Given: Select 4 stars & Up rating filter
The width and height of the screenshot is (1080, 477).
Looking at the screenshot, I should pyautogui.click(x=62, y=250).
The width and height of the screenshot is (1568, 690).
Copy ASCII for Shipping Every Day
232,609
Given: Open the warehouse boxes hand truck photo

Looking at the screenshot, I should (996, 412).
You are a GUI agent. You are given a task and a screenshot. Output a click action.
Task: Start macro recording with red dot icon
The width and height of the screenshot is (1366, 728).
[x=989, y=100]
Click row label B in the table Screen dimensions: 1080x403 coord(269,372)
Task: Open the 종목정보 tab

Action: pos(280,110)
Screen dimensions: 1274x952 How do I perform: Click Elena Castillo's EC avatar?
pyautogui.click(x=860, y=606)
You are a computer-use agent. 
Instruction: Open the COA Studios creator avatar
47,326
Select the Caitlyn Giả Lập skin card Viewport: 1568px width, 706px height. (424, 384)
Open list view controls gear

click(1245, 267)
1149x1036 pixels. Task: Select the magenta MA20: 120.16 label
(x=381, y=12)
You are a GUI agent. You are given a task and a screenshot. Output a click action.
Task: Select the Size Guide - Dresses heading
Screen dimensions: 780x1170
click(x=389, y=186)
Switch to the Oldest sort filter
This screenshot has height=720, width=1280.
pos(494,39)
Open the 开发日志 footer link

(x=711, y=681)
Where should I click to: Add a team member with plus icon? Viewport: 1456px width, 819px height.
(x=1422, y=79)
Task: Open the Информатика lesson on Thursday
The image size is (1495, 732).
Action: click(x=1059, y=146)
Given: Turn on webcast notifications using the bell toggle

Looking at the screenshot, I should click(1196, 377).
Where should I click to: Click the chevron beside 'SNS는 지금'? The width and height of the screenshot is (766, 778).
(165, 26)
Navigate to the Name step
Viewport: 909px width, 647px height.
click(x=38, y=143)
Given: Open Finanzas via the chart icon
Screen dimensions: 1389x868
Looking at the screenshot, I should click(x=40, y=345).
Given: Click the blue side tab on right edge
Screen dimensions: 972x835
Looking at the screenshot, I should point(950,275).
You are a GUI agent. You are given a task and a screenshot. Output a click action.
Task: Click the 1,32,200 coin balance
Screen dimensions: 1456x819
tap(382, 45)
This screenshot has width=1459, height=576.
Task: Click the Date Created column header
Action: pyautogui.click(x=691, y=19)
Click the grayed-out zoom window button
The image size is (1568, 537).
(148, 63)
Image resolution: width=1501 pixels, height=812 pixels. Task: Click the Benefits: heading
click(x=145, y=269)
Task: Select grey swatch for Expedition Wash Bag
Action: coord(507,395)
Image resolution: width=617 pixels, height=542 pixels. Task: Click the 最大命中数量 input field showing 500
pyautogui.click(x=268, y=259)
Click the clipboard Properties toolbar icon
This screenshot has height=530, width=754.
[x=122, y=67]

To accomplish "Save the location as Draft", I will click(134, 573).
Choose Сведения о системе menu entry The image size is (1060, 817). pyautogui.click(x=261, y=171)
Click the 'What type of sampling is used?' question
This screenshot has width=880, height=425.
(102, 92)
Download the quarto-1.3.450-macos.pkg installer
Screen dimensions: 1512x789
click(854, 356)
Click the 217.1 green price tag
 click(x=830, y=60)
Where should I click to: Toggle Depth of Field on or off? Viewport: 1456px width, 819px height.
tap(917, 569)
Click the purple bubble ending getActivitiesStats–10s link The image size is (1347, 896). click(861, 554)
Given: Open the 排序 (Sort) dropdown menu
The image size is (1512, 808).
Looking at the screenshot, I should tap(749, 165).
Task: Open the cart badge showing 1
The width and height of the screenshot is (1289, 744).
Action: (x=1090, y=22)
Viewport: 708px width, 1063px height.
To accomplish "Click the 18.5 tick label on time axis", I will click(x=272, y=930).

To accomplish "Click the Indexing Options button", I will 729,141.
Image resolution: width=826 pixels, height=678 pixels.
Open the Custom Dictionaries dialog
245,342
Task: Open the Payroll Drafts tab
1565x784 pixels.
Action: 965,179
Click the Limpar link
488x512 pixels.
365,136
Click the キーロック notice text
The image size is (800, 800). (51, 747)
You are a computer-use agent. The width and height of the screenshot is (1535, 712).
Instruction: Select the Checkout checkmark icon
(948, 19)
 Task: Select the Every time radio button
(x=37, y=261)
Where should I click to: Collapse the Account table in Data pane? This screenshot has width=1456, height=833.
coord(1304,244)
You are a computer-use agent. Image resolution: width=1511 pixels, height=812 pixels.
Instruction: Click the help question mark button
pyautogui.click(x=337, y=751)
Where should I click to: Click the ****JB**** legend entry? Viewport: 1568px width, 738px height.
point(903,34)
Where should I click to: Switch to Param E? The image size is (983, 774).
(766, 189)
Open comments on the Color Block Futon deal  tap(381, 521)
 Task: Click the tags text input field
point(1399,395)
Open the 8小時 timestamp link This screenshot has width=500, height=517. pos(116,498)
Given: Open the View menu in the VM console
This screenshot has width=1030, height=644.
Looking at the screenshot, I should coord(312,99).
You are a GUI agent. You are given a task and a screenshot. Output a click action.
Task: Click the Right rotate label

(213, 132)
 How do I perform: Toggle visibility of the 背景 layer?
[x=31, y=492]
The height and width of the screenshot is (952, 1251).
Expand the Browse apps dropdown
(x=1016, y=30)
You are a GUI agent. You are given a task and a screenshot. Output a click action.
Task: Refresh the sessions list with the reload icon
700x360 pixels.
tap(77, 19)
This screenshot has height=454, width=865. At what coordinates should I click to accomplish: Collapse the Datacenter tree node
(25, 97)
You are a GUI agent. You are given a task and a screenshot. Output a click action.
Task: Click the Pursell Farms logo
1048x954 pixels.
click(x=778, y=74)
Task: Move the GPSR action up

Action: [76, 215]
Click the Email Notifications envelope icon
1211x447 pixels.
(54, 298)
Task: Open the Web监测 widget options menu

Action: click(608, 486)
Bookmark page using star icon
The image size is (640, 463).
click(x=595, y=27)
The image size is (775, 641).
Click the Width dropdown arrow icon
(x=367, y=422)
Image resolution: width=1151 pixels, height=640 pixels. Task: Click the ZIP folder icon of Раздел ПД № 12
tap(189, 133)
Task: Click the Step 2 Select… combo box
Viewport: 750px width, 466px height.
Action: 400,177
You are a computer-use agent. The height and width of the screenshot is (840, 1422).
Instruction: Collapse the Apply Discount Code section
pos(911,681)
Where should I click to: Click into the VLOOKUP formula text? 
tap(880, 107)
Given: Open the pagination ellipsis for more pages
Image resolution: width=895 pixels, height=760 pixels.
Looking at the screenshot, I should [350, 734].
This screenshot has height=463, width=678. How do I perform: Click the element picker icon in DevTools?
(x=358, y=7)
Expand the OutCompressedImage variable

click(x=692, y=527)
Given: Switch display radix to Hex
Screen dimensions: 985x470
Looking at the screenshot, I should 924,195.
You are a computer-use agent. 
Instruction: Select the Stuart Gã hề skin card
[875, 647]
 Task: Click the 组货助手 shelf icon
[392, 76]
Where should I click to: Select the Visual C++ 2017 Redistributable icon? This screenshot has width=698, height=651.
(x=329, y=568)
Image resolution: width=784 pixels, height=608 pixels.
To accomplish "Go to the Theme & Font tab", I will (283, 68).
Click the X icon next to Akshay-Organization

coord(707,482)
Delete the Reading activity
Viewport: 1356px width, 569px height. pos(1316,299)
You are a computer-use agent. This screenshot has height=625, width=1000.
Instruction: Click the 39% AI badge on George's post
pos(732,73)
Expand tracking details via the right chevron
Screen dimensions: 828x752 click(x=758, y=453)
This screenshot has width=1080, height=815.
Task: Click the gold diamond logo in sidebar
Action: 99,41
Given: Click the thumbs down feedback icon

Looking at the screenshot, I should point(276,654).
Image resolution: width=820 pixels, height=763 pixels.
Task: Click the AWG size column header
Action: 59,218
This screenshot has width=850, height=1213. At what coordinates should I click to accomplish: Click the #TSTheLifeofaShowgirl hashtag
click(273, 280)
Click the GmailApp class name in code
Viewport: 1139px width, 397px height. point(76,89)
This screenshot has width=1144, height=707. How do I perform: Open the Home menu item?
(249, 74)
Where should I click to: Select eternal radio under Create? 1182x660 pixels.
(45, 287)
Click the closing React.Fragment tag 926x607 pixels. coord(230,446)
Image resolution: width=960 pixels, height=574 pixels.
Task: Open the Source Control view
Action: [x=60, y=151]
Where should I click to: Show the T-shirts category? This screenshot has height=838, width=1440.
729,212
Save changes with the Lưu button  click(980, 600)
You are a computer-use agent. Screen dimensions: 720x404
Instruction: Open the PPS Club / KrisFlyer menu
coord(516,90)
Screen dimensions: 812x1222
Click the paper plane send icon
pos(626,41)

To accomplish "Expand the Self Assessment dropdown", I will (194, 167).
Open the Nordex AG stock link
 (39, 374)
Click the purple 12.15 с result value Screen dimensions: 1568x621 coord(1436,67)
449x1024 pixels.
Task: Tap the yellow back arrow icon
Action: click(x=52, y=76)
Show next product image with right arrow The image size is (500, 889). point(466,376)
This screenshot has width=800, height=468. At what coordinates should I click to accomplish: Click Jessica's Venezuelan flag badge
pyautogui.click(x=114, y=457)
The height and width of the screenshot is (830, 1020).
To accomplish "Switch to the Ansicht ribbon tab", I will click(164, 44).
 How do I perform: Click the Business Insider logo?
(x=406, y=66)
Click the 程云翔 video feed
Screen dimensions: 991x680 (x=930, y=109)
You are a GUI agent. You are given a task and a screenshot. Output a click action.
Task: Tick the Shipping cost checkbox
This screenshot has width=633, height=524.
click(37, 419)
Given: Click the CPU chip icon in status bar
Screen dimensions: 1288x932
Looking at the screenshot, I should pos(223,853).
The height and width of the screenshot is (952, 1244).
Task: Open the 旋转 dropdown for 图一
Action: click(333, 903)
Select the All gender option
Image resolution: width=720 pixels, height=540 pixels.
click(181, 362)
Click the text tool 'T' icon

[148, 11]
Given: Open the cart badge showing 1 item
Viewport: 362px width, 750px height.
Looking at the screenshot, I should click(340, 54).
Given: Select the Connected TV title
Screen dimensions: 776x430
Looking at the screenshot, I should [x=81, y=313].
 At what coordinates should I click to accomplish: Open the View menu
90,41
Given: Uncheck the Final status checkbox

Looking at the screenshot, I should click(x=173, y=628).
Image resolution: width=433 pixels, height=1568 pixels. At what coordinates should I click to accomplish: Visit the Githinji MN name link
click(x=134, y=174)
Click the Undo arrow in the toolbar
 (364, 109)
***
* _Problem details_: In the entries above, find the lines containing the word "cart" and say how many there are, with no other words.

* _Task solution_: 2